Walk Two Moons is a novel written by Sharon Creech, published by HarperCollins in 1994 and winner of the 1995 Newbery Medal.[1] The novel was originally intended as a follow-up to Creech's previous novel Absolutely Normal Chaos; but, the idea was changed after she began writing it. [2]

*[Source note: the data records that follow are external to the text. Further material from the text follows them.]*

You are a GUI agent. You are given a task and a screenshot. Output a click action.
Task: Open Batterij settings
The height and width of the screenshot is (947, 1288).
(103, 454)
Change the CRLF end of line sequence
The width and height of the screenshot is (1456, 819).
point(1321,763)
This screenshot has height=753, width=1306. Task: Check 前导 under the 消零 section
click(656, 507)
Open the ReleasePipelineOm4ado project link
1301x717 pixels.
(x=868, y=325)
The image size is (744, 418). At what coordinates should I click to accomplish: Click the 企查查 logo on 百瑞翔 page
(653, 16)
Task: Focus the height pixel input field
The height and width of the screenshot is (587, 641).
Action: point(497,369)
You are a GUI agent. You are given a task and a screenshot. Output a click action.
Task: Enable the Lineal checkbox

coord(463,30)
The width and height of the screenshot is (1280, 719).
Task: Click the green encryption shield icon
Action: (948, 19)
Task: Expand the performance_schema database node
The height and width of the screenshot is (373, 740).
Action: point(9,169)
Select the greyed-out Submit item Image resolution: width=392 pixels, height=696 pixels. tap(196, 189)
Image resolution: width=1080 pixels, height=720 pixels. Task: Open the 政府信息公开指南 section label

The major themes in the story include the development of new relationships, dealing with grief, love, death,[3] cultural identity,[4] women's roles as mothers and wives,[5] the hardships of life, and the adventures of misunderstandings and coming to terms with reality. In 1997, it also won the Literaturhaus Award, Austria, and the Newbery Award. Creech drew on her own background for many of the book's themes and images, including Sal's love of nature, her relationship with her mother, and the road trip to Idaho that frames the narrative.[6] In an interview, Creech said that she found the aphorism that gives the book its title ("Don't judge a man until you've walked two moons in his moccasins") in a fortune cookie.[2][7]


In 1995, Walk Two Moons won the Newbery Medal, the United Kingdom Reading Association Award, and the United Kingdom's Children's Book Award. In 1996, it received the WH Smith Mind-Boggling Book Award. In 1997, it also won the Literaturhaus Award, Austria, and the Young Adult Sequoyah Award.[2]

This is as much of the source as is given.